脚本以外の文章も、読解力の訓練になりえます。たとえば、小説もセリフとストーリーで構成されているという点で脚本との共通点があります。特に、キャラクターの心理をつかむためには効果的なテキストでしょう。脚本を通して演技の間を想像できるようになるには、小説から心理描写を学ぶのが得策です。そして、脚本にせよ小説にせよ、勉強するには質の高い作品に触れるのが大前提です。質の低い作品は登場人物の気持ちをセリフやト書きで説明してしまっています。こうした作品ばかり読んでいると読解力が伸びないので、名作とされる脚本から演技のヒントを得るようにしましょう。
映画俳優になるために大事なこと2:セリフを覚える能力
セリフを覚えてから現場に入るのは、映画俳優に不可欠な心がけです。セリフ覚えが悪いと共演者だけでなく、現場全体に迷惑をかけます。セリフを入れている間、進行が遅れてしまうからです。撮影現場は時間との戦いであり、1人の都合でスケジュールを乱すのは大失態です。悪い噂が広まり、仕事がまわってこなくなってもおかしくありません。さらに、演技の質を高めるためにもセリフは完璧に覚えておきましょう。セリフの記憶が曖昧だと演技の自由度が低くなり、役に入りきれなくなります。また、役のオーディションでセリフをもらったのに覚えてこなかった俳優は、やる気がないとプロデューサーから判断されてしまいます。
それでも、なかなかセリフを覚えられない俳優は、単なる「暗記」として脚本と向き合っている証拠です。セリフは前後の設定があって導き出されるものです。つまり、脚本を熟読し、ストーリーや自分以外のキャラクターまで頭に入っていればセリフ覚えはさほど難しくありません。脚本の一部ではなく全体に目を向けると、セリフがすんなり入ってくるようになるでしょう。
映画俳優になるために大事なこと3:人間観察力
俳優は原則として虚構の中で、作られた人物を演じるのが仕事です。しかし、どこまでも作り物めいた演技では観客を感動させられません。たとえ虚構であっても、登場人物に魂が宿るからこそ説得力が生まれるのです。そして、撮影現場で登場人物を輝かせるには映画俳優の力量が不可欠です。映画俳優になるためには、ありとあらゆる場面で人間に対する興味を抱くようにしましょう。
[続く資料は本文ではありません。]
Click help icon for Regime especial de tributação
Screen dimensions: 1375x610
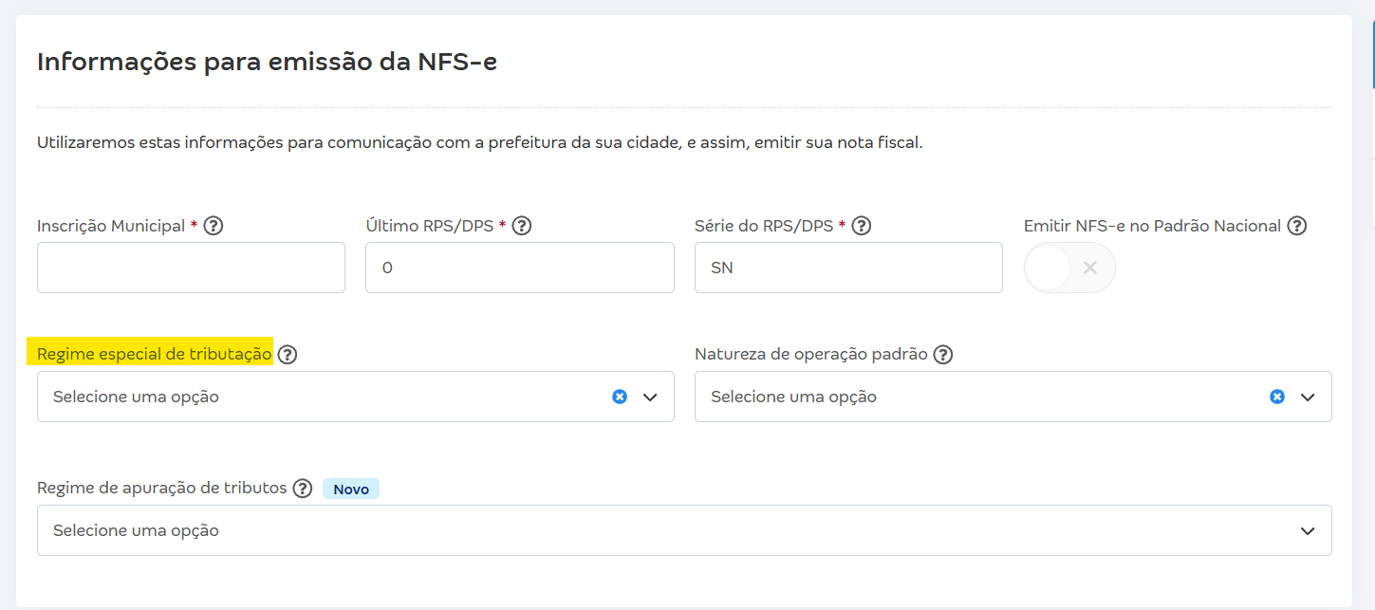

そして、現場での演技に活かせるよう、記憶に留めていきます。
たとえば、何気ない瞬間の人間観察は演技力を養う習慣となりえます。電車内やショッピングモール、繁華街など人の多い場所では常に目を光らせてみましょう。最初はただの他人にしか見えていなかった群集も、よく観察すればそれぞれに個性があるとわかってくるはずです。身近な人間であれば、より深い観察対象にできます。どんなことを話しているときにどんな仕草をしているのかなど、内面と外見の関係を徹底的に探ってみましょう。
映画の世界で生きていくために俳優は努力が必要
総合すれば、映画が好きで素直な性格をしており会話力が高い人は映画俳優向きです。ただし、向いているというだけで、すぐ映画俳優になれるわけではありません。自分の資質を伸ばすために日々の訓練を忘れないようにしましょう。俳優は撮影現場以外でも学べる時間はたっぷりあります。自宅にいる間も脚本や小説を読めば、役作りに活かせます。電車に乗っているだけの時間ですら、乗客を見渡せば人間観察ができるはずです。俳優にとって大事なことは日常に転がっています。わずかな瞬間も無駄にせず、努力を続けて撮影現場で活躍できるようになりましょう。